Cos'era preso alla giovane grifondoro?
Perché non riuaciva a controllare le sue azioni?
Queste, ed altre domande, tormentavano il povero preside, che non aveva mai lasciato l'infermiera durante quella prima notte.
Robin non aveva mai recato nessun tipo di problema a studenti o insegnanti, ma quella sera aveva decisamente esagerato.
Silente non se la sentiva di lasciarla andare al San Mungo, dove sarebbe stata preda facile di giornalisti e paparazzi;
voleva tenerla lì a Hogwarts.
Lumacorno vegliava, al suo fianco, sulla nipote prediletta e non faceva altro che singhiozzare.
Robin non si era mai svegliata.
Quella sua lotta interna l'aveva davvero stremata.
<Albus, Horace, andate a dormire.
Stiamo noi qui con lei.> disse loro la McGranitt, con la Johnson al seguito.
<No no, Minerva. Non posso lasciarla...> disse il preside, scuotendo la mano.
<Non vogliamo sentire obiezioni.
Andate a letto!> intervenne la Johnson.
I due maghi si alzarono e fecero posto alle due colleghe;
Lumacorno ci mise un bel po' per allontanarsi dalla nipote. Solo un ulteriore intervento della McGranitt lo convinse a seguire Silente.
<È più forte di quanto crede di essere.> commentò la Johnson, sedendosi al capezzale di Robin.
La McGranitt inarcò un sopracciglio. <Cosa intendi dire con questo?>
<Nulla, Minerva.

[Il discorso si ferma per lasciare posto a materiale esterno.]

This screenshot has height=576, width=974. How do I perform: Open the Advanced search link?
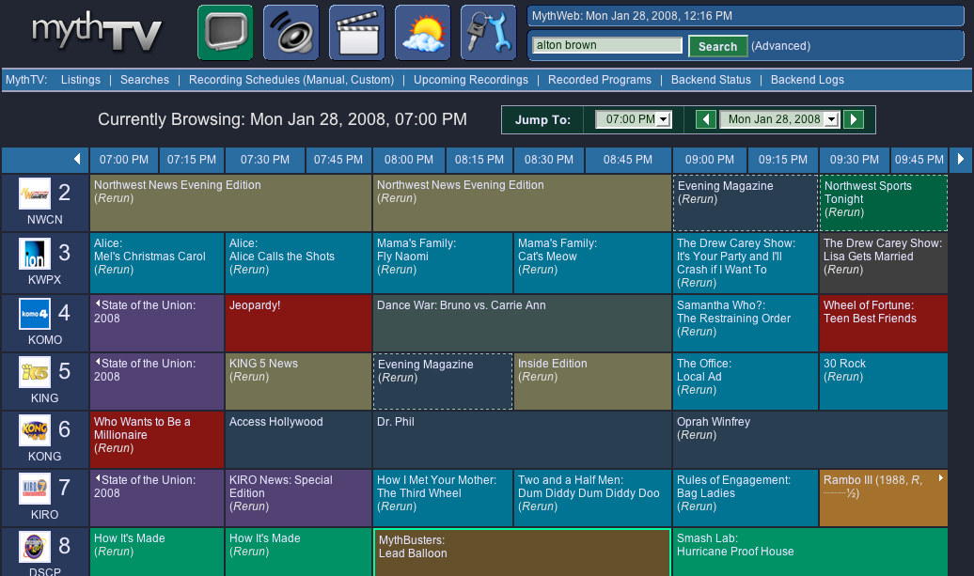click(780, 46)
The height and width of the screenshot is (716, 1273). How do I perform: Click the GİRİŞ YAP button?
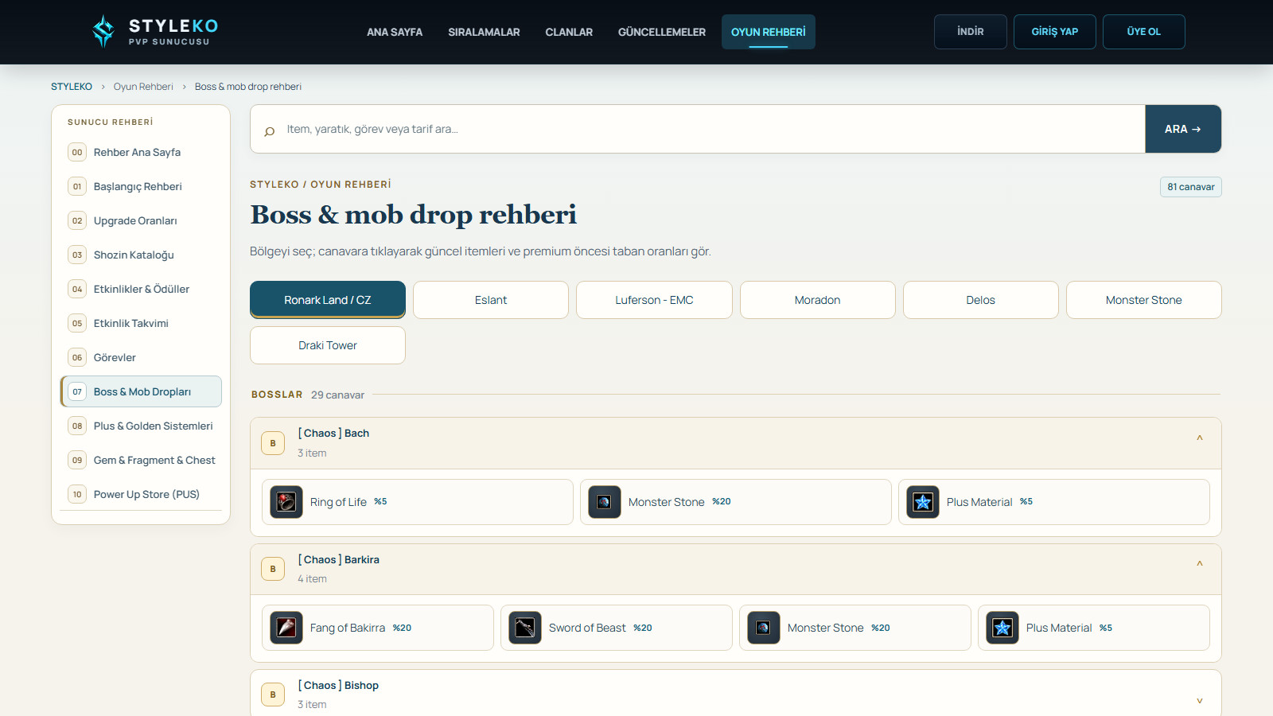click(1055, 32)
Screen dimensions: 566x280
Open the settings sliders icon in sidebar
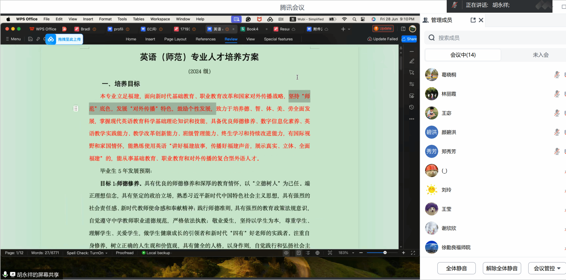[412, 84]
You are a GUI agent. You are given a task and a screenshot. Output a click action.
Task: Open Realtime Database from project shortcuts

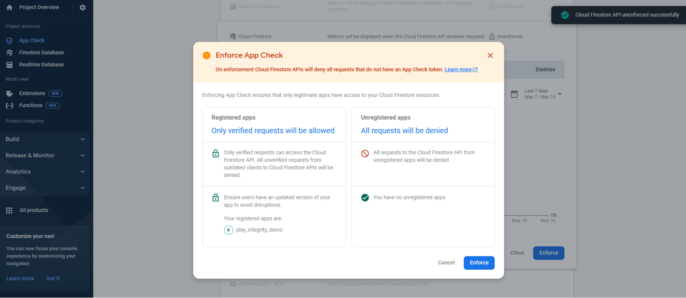[x=41, y=65]
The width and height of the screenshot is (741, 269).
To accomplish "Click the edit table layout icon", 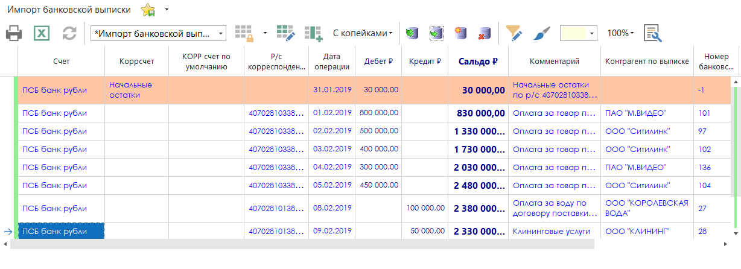I will point(285,33).
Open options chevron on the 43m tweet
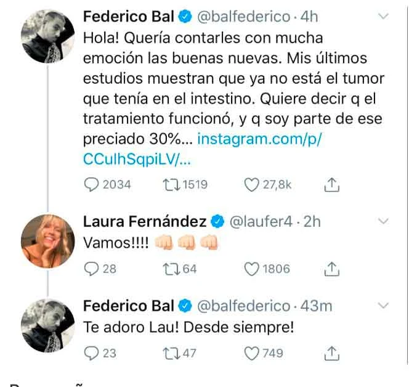This screenshot has height=387, width=409. coord(383,306)
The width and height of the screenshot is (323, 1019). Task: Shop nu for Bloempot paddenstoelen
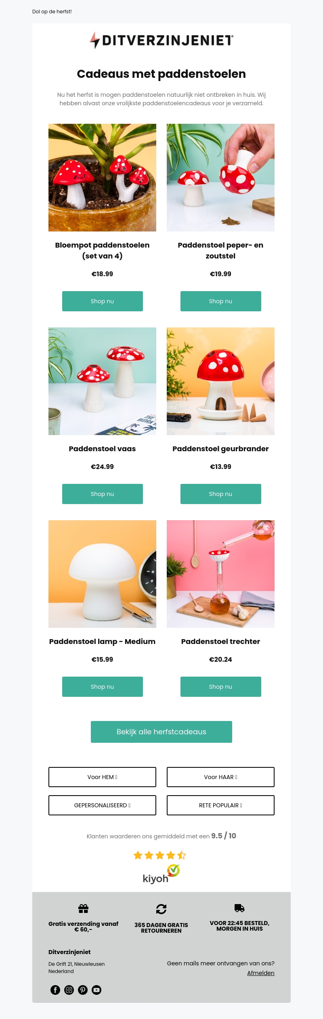tap(103, 301)
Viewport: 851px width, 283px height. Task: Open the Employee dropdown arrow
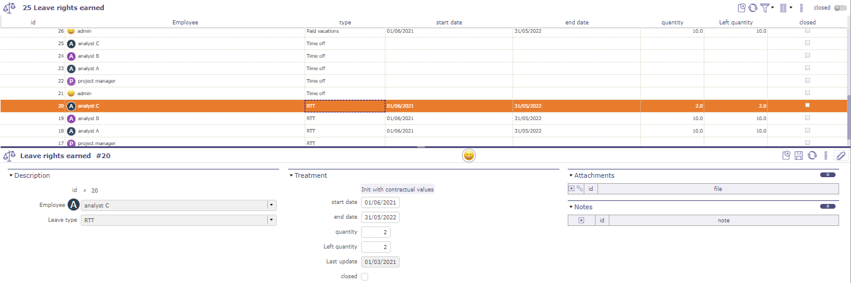(x=271, y=205)
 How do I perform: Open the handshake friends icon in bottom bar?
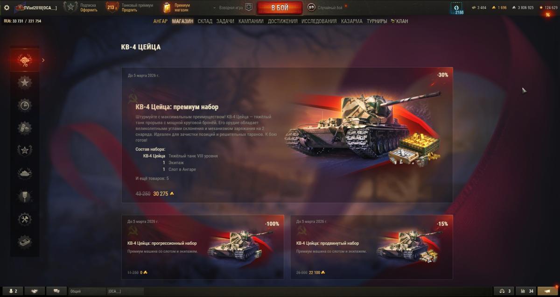click(x=35, y=291)
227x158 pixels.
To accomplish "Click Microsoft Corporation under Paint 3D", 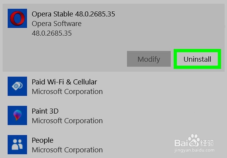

Solo che... no. Lascia stare.>
La professoressa più anziana, però, non fece altro che tempestare di domande la Johnson, che si difendeva in modo pessimo.
<Minerva, per favore!> disse a un certo punto. <Parli spesso senza riflettere.
Mi dispiace molto per la situazione di Robin. Tutto qui...>
<Ti odio.>
Le due professoresse si scambiarono uno sguardo e lo volsero, poi, verso la ragazza, che stava ricominciando a dimenarsi.
<Vado a chiamare Madama Chips. Tu, Valerie, resta qui.>
La McGranitt corse fuori dall'infermeria e lasciò Robin nelle mani della Johnson, che le parlava, usando parole dolci e di rassicurazione.
Le posò una mano sulla fronte e sussurrò un incantesimo di guarigione. Che non andò come sperato.
<Stia lontana da me. Lontana!> borbottò Robin nel sonno con una voce femminile differente dalla sua.
<Robin, calma. Risolveremo tutto.>
Le penne d'aquila tornarono a prendere il posto dei capelli e dei peli di Robin.
La ragazza spalancò gli occhi, che le diventarono gialli.
<Vada via!> ringhiò nuovamente.
<Crouch, sta' calma!>
<Mi lasci in pace!>
Madama Chips riuscì a entrare e a calmare Robin con una pozione qualche secondo prima che la ragazza, posseduta da una forza estranea, aggredisse la sua professoressa.
<Cosa le sta prendendo?> domandò preoccupata la McGranitt.
<Il professor Silente mi ha chiesto di inviare domani mattina le analisi della signorina Crouch al San Mungo. Loro sapranno cosa fare.>
<E se, invece, non ci riuscissero?>
<Valerie, non dirlo neanche per scherzo...>
Madama Chips, però, dovette dare una risposta, non molto rassicurante, alla professoressa Johnson, la quale aveva posto una domanda interessante.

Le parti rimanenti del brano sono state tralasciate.